Excerpt to read:
=== Begin Enclosure ===

# Birth control, contraception



## Badfish

Is it true that birth control is available over the counter at most pharmacies in Dubai? Any other forms of contraception or is that the only option for women (besides condoms)? Do they care whether you're married or not? 

Any tips and experiences regarding the matter would be appreciated.  TY


----------



## JusAdy_Glasgow

I am married & bought it over the counter. However, the pharmacist didn't ask any questions so he wouldn't have know I was married as I went in alone too. I just asked him what birth control was available here, he gave me a few, I asked for the best one & he gave me 1 box = 1 months supply for 30dhs it's called Yasmin I think. Hope this helps but shouldn't be an issue if not married


----------



## streetspirit

I've bought it in Dubai mall at Boots no questions asked. The woman was actually really helpful cos I had a small baby she was checking if I was breastfeeding etc so we got the right one. 

I'm actually in Abu Dhabi and asked here too, but they didn't have any in stock, but no questions about prescription or anything. 

Only place I've had problems was when I was at Al Ain. Got asked for prescription there. That's the only time though.


----------



## Badfish

Thanks! I wasn't sure whether it was still available over the counter because when I looked it up on google most of the information I found was from 08 or 09 so I thought they might have changed it up since then.

=== End Enclosure ===

[Records from a collection]
=== Begin Enclosure ===

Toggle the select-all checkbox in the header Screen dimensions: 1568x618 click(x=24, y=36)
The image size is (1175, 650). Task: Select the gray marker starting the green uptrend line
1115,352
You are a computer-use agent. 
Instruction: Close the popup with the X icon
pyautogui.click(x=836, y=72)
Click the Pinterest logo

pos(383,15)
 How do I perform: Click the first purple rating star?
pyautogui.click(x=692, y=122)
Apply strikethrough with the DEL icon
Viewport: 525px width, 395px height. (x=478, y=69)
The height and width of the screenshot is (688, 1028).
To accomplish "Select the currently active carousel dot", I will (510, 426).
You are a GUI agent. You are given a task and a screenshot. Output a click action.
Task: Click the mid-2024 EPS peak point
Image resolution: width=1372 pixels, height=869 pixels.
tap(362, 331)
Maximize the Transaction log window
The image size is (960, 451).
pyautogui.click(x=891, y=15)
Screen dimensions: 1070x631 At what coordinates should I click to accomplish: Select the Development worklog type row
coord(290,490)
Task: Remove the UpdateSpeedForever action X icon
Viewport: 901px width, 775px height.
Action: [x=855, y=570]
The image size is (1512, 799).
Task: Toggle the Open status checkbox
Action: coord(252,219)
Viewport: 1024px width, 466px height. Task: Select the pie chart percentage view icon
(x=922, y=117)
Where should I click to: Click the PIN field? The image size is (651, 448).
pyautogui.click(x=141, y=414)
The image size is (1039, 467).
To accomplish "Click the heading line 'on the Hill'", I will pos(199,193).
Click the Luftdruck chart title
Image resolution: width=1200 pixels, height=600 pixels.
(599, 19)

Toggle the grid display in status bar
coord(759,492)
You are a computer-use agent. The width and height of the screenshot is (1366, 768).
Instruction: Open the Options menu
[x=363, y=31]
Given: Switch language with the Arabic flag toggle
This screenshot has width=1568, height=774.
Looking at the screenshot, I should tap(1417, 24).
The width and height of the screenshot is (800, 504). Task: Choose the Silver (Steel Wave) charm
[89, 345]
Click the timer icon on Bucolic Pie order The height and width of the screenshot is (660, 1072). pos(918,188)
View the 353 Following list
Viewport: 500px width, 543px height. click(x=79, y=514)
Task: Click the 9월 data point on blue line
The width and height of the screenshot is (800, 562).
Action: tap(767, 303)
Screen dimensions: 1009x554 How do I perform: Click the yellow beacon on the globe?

=== End Enclosure ===

Required tasks:
1 - In the birth control thread, how much did the one-month box cost?
2 - Repeat the birth control thread between "I am married" and "only time though.", inclusive.
3 - Pick up the birth control thread and continue it from its last post.

Task results:
1 - 30dhs

2 -
I am married & bought it over the counter. However, the pharmacist didn't ask any questions so he wouldn't have know I was married as I went in alone too. I just asked him what birth control was available here, he gave me a few, I asked for the best one & he gave me 1 box = 1 months supply for 30dhs it's called Yasmin I think. Hope this helps but shouldn't be an issue if not married


----------



## streetspirit

I've bought it in Dubai mall at Boots no questions asked. The woman was actually really helpful cos I had a small baby she was checking if I was breastfeeding etc so we got the right one. 

I'm actually in Abu Dhabi and asked here too, but they didn't have any in stock, but no questions about prescription or anything. 

Only place I've had problems was when I was at Al Ain. Got asked for prescription there. That's the only time though.

3 -
----------



## Guest

Although I had mine fitted in the UK, IUDs can be bought and fitted here. I know a few women who have had this done - you just need to ask around to find the 'right' doctor. Not sure whether they check your 'status'. Condoms are widely available - I have seen them in my local spinneys.


----------



## Badfish

An IUD would be greeeeeat, but I bet they're super expensive, no? Also throwing in doctors fees and whatnot.


----------



## cami

eight years ago, i did come here with six little boxes, but then i relaxed  

i've never had one issue getting the pink pills from any pharmacy in dubai and even sharjah. i bought them once in abu dhabi too, in the marina mall. i always go round and look for the pill boxes, or ask one of the ladies/gents attending customers. i never care whether the looks they give me are approving or disapproving  i love myself more than i love other people's opinion about myself.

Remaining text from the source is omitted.